Monday, February 25, 2013

The First African Americans in Congress

On February 25, 1870, exactly 143 years ago today, Hiram R. Revels was sworn into the U.S. Senate, making him the first black person to ever sit in Congress.

After the Reconstruction Act of 1867 was passed by a majority-Republican Congress, the South was divided into five military districts and all men, regardless of race were granted voting rights. Revels was elected by the Mississippi legislature, and seven black representatives were later elected for states like Alabama, South Carolina, Florida and Georgia thanks, in large part, to the support of African American voters.

Revels and some 15 other black men served in Congress during Reconstruction, and more than 600 served in state legislatures, while hundreds held local offices.

The Reconstruction Era is an engaging study in southern history, albeit complicated and prone to varied interpretation and analysis.  While 1877 is the usual date given for the end of Reconstruction, some historians extend the era to the 1890s. Reconstruction is unanimously considered a failure, though the reason for this is a matter of controversy.

- The Dunning School (in history department at Columbia University) considered failure inevitable because they felt that taking the power away from Southern whites was a violation of republicanism.

- A second school sees the reason for failure as Northern Republicans' lack of effectiveness in guaranteeing political rights to blacks.

- A third school blames the failure of not giving land to the freedmen so they could have their own economic base of power.

- A fourth school sees the major reason for failure of reconstruction as the states' inability to suppress the violence of Southern whites when they sought reversal for blacks' gains. Historian Nicole Etcheson points to the "violence that crushed black aspirations and the abandonment by Northern whites of Southern Republicans." Etcheson wrote that it is hard to see Reconstruction "as concluding in anything but failure." Etcheson adds, "W. E. B. DuBois captured that failure well when he wrote in Black Reconstruction in America (1935): 'The slave went free; stood a brief moment in the sun; then moved back again toward slavery.'"

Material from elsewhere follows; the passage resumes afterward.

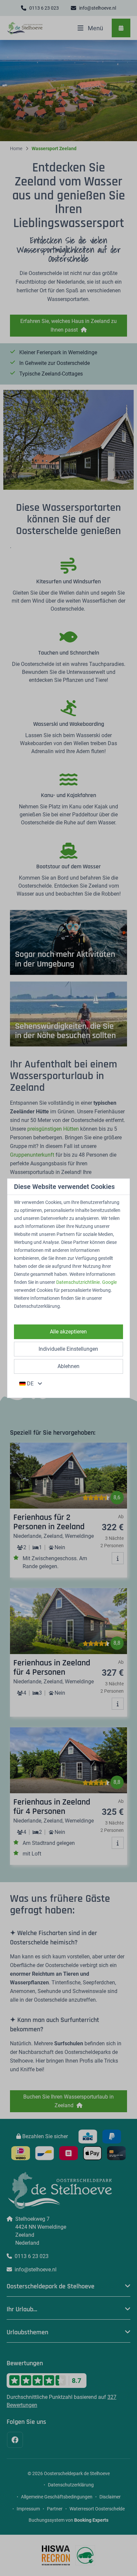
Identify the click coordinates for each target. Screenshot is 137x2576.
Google (109, 1282)
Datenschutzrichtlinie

Historian Donald R. Shaffer maintained that the gains during Reconstruction for African Americans were not entirely to no avail. The legalization of African American marriage and family and the independence of black churches from white denominations were a source of strength during the Jim Crow era. Reconstruction was never forgotten in the black community and remained as a source of pride and inspiration well into the mid and late 20th century.